Web Scraping

Using Web scraping in Node.js to build an API to browse programming languages

Eric Cabrel TIOGO

Mar 7, 2023 • 8 min read

Today, companies expose public APIs that are consumed by applications built by other companies or developers. The goal is to help at building more features on top of their system and give more flexibility to the API consumers.

Sometimes, there is no API available that exposes data needed by a feature of your application. Still, they are available on a website (of the company or elsewhere). In this case, we can use Web scraping to retrieve these data.

In this tutorial, we will see how to do that with Node.js, and as a use case, I recently needed data for all programming languages, but I didn't find an API that provides that, so I built one.

Libraries to do Web scraping

Web Scraping is a technique of fetching the content of a website page and then extracting data from that page. With Node.js, we will use the following libraries to show how to do Web scraping:

Axios: Get the HTML content of a page through the URL.
Cheerio: Parse the HTML content to retrieve the data needed.
Mongoose: Save the data extracted into a MongoDB database.
Express: Create an endpoint that returns languages stored in the database in a JSON format.

Prerequisites

You must need these tools installed on your computer to follow this tutorial.

Node.js 16+ - Download's link
NPM or Yarn - I will use Yarn
Docker (optional)

We need Docker to run a container for MongoDB; you can skip it if MongoDB is installed on your computer. Run the command below to start the Docker container from the Mongo image:


docker run -d --rm --name scraping-db -e MONGO_INITDB_ROOT_USERNAME=root -e MONGO_INITDB_ROOT_PASSWORD=secret mongo:6.0

Set up the project

To start, we will use a boilerplate for the Node.js project we built on this tutorial.

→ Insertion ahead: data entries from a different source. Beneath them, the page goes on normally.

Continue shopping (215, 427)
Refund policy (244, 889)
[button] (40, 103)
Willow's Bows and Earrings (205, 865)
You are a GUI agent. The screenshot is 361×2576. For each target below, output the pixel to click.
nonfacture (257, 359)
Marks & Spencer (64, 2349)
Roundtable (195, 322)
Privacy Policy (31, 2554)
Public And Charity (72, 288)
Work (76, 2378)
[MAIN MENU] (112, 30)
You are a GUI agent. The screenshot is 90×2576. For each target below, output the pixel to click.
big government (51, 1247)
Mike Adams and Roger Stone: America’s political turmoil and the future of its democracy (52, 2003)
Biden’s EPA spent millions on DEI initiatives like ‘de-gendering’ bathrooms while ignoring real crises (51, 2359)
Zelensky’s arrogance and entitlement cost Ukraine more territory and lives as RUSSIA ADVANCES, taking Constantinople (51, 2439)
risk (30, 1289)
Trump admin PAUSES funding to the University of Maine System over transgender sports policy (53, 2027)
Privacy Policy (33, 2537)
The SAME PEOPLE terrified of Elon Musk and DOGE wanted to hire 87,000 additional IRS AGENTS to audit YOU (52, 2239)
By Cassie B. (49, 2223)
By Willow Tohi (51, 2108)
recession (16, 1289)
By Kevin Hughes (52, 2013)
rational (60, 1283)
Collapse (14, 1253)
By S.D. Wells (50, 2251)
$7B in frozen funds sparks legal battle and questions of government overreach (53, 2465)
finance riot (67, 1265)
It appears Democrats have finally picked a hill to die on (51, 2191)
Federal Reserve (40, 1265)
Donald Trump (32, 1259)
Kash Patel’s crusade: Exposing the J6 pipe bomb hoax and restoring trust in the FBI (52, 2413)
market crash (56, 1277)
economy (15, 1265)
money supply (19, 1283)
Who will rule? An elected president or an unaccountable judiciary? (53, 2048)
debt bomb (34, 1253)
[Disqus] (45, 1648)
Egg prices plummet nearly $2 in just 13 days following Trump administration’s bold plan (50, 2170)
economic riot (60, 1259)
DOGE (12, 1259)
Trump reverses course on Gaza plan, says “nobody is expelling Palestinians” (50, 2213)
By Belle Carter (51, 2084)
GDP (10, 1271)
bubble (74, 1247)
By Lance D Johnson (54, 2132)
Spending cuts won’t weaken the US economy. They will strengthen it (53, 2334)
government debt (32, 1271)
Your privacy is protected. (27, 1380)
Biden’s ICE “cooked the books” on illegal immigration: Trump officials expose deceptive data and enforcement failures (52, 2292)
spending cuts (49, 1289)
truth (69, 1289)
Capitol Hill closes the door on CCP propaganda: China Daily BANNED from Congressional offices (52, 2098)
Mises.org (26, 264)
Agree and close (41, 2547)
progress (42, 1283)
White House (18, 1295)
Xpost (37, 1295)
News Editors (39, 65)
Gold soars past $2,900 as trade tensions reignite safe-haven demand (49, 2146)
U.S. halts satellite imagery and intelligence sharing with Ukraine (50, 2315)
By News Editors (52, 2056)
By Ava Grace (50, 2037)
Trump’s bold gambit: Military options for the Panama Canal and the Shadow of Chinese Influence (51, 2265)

The branch express-mongo has Express and Mongoose already installed, so we can directly implement the Web scraping.


git clone https://github.com/tericcabrel/node-ts-starter.git -b express-mongo node-web-scraping

cd node-web-scraping

cp .env.example .env

nano .env
# Enter database credentials for your local environment, save and exit

yarn install

yarn start

Now we have a working project, let's continue by installing libraries for web scraping.


yarn add axios cheerio

yarn add -D @types/cheerio

No need to install the definition of the types for Axios because the type definition is included in the library.

Scrape the content

We will use Axios to get the HTML content of the page. The page to scrape is a Wikipedia page listing all the programming languages created from the beginning until today. Click on this link to check out the page.

Let's create a file called scraper.ts inside the folder src, then add the code below:


import axios from 'axios';

const PAGE_URL = 'https://en.wikipedia.org/wiki/Timeline_of_programming_languages';

const scraper = async () => {
  const response = await axios.get(PAGE_URL);

  console.log(response.data);
};

(async () => {
  await scraper();
})();

As you see, getting the content of the page is very straightforward. Run this code with the command below:


ts-node src/scraper.ts

We get the following output:

Content of the Wikipedia page retrieved using Axios.

It is a huge unreadable HTML code that cannot be parsed without the appropriate tool; it is here Cheerio will help us in parsing and then select the data we need.

Retrieve the data from the page content

For Cheerio to get the data, we need to provide the selector in the HTML page that holds the data we want. The only way to know is to analyze the page structure, but the page is huge with many useless data.

So, the first step is to define which data we want from the page. The picture below shows which data we want to retrieve from the page.

Illustration of data to retrieve on the web page using Web scraping.

Now we identified which data we want to extract, the TypeScript data structure for representing these data can be the following:


type ProgrammingLanguage = {
  yearCategory: string;
  year: number;
  name: string;
  author: string;
  predecessors: string[];
};

Beware of edge cases on the data type.

One essential thing is to analyze the data to make sure the type you selected is right. Previously, we define the year of creation as a number, but it seems like there is a problem with this type if we pay attention.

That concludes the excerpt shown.